As with most things, a successful accounts receivable department starts with a good credit and collection policy. Credit is used to facilitate sales but should not be controlled by the sales department. Upper management should determine what constitutes credit worthiness based on sound cost benefit evaluation. The policy should be conveyed to the sales department and accounts receivable department in written form. Because any variation of this policy changes the dynamics of the sale, exceptions to the rule should be made only rarely and by upper management. |
Proper evaluation of the potential customer is the next area of importance. While credit reporting agencies are important, the trade history is more indicative of what you can expect. Another consideration is how important your product or service is to the customers revenue cycle and the difficulty of finding another source. Based on these and other evaluations, a credit limit and terms should be determined and conveyed to the customer up front.
Now, your customer has your product or service and you have an “IOU”. Here is where the finesse begins. It is necessary to communicate your expectations with your customer as soon as the account reaches its first mile stone; due date. If the customer is trying to conserve his cash, he might hold payment until contacted. The contact is much more pleasant at 32 days than at 92 days. If he knows that he will receive a call from you, chances are that he will delay someone else. If a payment is promised at a certain time, a tickle file should be set up to make sure that the time does not pass unnoticed.

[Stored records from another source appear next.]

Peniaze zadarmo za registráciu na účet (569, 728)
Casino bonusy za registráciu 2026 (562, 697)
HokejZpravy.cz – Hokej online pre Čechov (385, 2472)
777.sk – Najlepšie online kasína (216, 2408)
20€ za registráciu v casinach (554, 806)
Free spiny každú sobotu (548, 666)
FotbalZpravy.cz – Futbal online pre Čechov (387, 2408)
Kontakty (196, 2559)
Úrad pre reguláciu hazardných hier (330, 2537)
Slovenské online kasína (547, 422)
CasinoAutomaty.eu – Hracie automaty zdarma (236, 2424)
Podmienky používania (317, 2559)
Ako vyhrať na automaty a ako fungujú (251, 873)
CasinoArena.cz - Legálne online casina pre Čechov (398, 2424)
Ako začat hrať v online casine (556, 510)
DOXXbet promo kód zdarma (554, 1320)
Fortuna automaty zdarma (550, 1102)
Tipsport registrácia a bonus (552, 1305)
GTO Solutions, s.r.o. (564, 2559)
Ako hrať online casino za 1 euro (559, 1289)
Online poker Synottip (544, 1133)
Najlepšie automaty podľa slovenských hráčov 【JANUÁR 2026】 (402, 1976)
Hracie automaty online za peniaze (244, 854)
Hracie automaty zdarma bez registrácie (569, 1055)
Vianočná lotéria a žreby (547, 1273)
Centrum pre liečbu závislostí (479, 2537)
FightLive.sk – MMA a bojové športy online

If, after all of the massaging the accounts, a collection effort ensues, there are some things to remember. It is better to get a little often than to wait for them to be able to pay the whole amount. They should be able to pay some amount if they are making a good faith effort and every dollar cuts your losses by that much. If the amounts involved justify it, tell the customer that you will have someone come by and pick up the payment if they are local, or have a courier pick it up if not. That puts them up against a hard deadline to write the check. If possible, get the payment plan in the form of a promissory note. This gives the debt a higher position in case of a bankruptcy.
An ounce of prevention is worth a pound of cure certainly applies to the accounts receivable department. With the proper realization of the cost to them company of having the outstanding debts and a dedication to the constant vigil of the accounts, this department will contribute its part to the revenue cycle.